In full and without changes, output the data.

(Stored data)
Content starts

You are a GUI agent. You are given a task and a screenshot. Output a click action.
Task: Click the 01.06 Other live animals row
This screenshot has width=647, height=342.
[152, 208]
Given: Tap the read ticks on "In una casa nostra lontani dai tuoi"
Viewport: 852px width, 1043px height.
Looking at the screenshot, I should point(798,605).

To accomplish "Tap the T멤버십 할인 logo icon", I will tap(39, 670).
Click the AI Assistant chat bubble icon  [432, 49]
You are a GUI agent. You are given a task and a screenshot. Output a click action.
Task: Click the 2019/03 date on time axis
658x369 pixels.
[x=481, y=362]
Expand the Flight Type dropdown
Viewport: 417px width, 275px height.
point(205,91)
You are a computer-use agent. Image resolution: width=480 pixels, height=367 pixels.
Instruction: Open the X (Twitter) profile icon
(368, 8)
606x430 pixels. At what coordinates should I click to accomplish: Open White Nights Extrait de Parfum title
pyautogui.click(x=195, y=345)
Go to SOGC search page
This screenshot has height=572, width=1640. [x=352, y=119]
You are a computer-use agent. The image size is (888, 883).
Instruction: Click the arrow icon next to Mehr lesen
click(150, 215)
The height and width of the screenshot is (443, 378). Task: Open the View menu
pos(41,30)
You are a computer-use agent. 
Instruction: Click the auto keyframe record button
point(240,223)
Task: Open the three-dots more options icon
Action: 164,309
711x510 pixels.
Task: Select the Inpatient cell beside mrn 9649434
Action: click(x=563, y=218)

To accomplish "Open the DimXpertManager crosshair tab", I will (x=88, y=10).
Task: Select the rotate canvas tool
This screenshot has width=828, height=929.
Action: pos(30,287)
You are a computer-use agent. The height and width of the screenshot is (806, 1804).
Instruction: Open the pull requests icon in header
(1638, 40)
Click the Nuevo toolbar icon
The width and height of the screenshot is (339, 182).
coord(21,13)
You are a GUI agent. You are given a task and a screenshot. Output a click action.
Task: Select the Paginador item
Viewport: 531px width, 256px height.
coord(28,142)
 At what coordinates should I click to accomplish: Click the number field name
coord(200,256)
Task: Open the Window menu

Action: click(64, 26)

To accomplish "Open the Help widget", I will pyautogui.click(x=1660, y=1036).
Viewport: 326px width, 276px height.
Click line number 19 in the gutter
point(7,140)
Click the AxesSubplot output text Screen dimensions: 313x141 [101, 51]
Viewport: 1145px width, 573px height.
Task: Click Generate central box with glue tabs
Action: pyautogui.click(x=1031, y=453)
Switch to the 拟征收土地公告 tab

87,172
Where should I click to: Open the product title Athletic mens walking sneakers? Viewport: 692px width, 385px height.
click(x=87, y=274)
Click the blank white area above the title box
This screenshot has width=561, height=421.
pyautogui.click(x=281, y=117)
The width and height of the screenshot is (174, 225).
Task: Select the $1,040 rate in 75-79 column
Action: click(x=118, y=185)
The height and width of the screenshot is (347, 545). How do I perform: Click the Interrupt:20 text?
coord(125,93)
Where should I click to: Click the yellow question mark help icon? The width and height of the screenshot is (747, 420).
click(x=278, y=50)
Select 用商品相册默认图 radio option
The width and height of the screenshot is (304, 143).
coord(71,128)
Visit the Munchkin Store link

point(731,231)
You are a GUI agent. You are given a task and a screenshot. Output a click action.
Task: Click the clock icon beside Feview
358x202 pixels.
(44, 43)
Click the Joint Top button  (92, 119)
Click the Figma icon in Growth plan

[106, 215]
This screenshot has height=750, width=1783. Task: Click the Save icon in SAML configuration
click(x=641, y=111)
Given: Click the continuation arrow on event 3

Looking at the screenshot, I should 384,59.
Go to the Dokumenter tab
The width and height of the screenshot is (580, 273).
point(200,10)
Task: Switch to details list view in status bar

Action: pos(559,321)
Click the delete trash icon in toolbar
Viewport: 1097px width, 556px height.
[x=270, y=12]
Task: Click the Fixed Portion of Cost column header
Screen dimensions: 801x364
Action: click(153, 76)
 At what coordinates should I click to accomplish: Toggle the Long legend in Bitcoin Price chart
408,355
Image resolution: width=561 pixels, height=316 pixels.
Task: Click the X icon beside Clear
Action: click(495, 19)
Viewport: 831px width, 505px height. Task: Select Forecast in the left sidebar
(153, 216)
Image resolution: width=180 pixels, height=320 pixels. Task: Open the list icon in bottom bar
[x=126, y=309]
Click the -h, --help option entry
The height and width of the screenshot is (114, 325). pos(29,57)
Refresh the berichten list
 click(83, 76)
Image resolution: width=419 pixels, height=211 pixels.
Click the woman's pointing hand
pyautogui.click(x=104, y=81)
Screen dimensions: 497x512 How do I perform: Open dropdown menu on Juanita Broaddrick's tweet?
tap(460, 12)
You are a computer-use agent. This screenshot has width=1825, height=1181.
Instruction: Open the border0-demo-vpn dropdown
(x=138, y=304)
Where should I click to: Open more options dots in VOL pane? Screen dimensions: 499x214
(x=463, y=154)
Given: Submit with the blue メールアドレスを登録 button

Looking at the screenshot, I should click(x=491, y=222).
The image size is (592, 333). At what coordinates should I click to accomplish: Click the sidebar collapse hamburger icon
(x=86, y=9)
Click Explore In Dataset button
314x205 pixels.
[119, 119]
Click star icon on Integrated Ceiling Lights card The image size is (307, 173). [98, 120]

Content ends

*Written solution*
You are a GUI agent. You are given a task and a screenshot. Output a click action.
Task: Click the 01.06 Other live animals row
This screenshot has width=647, height=342.
[152, 208]
Given: Tap the read ticks on "In una casa nostra lontani dai tuoi"
Viewport: 852px width, 1043px height.
Looking at the screenshot, I should point(798,605).

To accomplish "Tap the T멤버십 할인 logo icon", I will tap(39, 670).
Click the AI Assistant chat bubble icon  [432, 49]
You are a GUI agent. You are given a task and a screenshot. Output a click action.
Task: Click the 2019/03 date on time axis
658x369 pixels.
[x=481, y=362]
Expand the Flight Type dropdown
Viewport: 417px width, 275px height.
point(205,91)
You are a computer-use agent. Image resolution: width=480 pixels, height=367 pixels.
Instruction: Open the X (Twitter) profile icon
(368, 8)
606x430 pixels. At what coordinates should I click to accomplish: Open White Nights Extrait de Parfum title
pyautogui.click(x=195, y=345)
Go to SOGC search page
This screenshot has height=572, width=1640. [x=352, y=119]
You are a computer-use agent. The image size is (888, 883).
Instruction: Click the arrow icon next to Mehr lesen
click(150, 215)
The height and width of the screenshot is (443, 378). Task: Open the View menu
pos(41,30)
You are a computer-use agent. 
Instruction: Click the auto keyframe record button
point(240,223)
Task: Open the three-dots more options icon
Action: 164,309
711x510 pixels.
Task: Select the Inpatient cell beside mrn 9649434
Action: click(x=563, y=218)

To accomplish "Open the DimXpertManager crosshair tab", I will (x=88, y=10).
Task: Select the rotate canvas tool
This screenshot has width=828, height=929.
Action: pos(30,287)
You are a computer-use agent. The height and width of the screenshot is (806, 1804).
Instruction: Open the pull requests icon in header
(1638, 40)
Click the Nuevo toolbar icon
The width and height of the screenshot is (339, 182).
coord(21,13)
You are a GUI agent. You are given a task and a screenshot. Output a click action.
Task: Select the Paginador item
Viewport: 531px width, 256px height.
coord(28,142)
 At what coordinates should I click to accomplish: Click the number field name
coord(200,256)
Task: Open the Window menu

Action: click(64, 26)

To accomplish "Open the Help widget", I will pyautogui.click(x=1660, y=1036).
Viewport: 326px width, 276px height.
Click line number 19 in the gutter
point(7,140)
Click the AxesSubplot output text Screen dimensions: 313x141 [101, 51]
Viewport: 1145px width, 573px height.
Task: Click Generate central box with glue tabs
Action: pyautogui.click(x=1031, y=453)
Switch to the 拟征收土地公告 tab

87,172
Where should I click to: Open the product title Athletic mens walking sneakers? Viewport: 692px width, 385px height.
click(x=87, y=274)
Click the blank white area above the title box
This screenshot has width=561, height=421.
pyautogui.click(x=281, y=117)
The width and height of the screenshot is (174, 225).
Task: Select the $1,040 rate in 75-79 column
Action: click(x=118, y=185)
The height and width of the screenshot is (347, 545). How do I perform: Click the Interrupt:20 text?
coord(125,93)
Where should I click to: Click the yellow question mark help icon? The width and height of the screenshot is (747, 420).
click(x=278, y=50)
Select 用商品相册默认图 radio option
The width and height of the screenshot is (304, 143).
coord(71,128)
Visit the Munchkin Store link

point(731,231)
You are a GUI agent. You are given a task and a screenshot. Output a click action.
Task: Click the clock icon beside Feview
358x202 pixels.
(44, 43)
Click the Joint Top button  (92, 119)
Click the Figma icon in Growth plan

[106, 215]
This screenshot has height=750, width=1783. Task: Click the Save icon in SAML configuration
click(x=641, y=111)
Given: Click the continuation arrow on event 3

Looking at the screenshot, I should 384,59.
Go to the Dokumenter tab
The width and height of the screenshot is (580, 273).
point(200,10)
Task: Switch to details list view in status bar

Action: pos(559,321)
Click the delete trash icon in toolbar
Viewport: 1097px width, 556px height.
[x=270, y=12]
Task: Click the Fixed Portion of Cost column header
Screen dimensions: 801x364
Action: click(153, 76)
 At what coordinates should I click to accomplish: Toggle the Long legend in Bitcoin Price chart
408,355
Image resolution: width=561 pixels, height=316 pixels.
Task: Click the X icon beside Clear
Action: click(495, 19)
Viewport: 831px width, 505px height. Task: Select Forecast in the left sidebar
(153, 216)
Image resolution: width=180 pixels, height=320 pixels. Task: Open the list icon in bottom bar
[x=126, y=309]
Click the -h, --help option entry
The height and width of the screenshot is (114, 325). pos(29,57)
Refresh the berichten list
 click(83, 76)
Image resolution: width=419 pixels, height=211 pixels.
Click the woman's pointing hand
pyautogui.click(x=104, y=81)
Screen dimensions: 497x512 How do I perform: Open dropdown menu on Juanita Broaddrick's tweet?
tap(460, 12)
You are a computer-use agent. This screenshot has width=1825, height=1181.
Instruction: Open the border0-demo-vpn dropdown
(x=138, y=304)
Where should I click to: Open more options dots in VOL pane? Screen dimensions: 499x214
(x=463, y=154)
Given: Submit with the blue メールアドレスを登録 button

Looking at the screenshot, I should click(x=491, y=222).
The image size is (592, 333). At what coordinates should I click to accomplish: Click the sidebar collapse hamburger icon
(x=86, y=9)
Click Explore In Dataset button
314x205 pixels.
[119, 119]
Click star icon on Integrated Ceiling Lights card The image size is (307, 173). [98, 120]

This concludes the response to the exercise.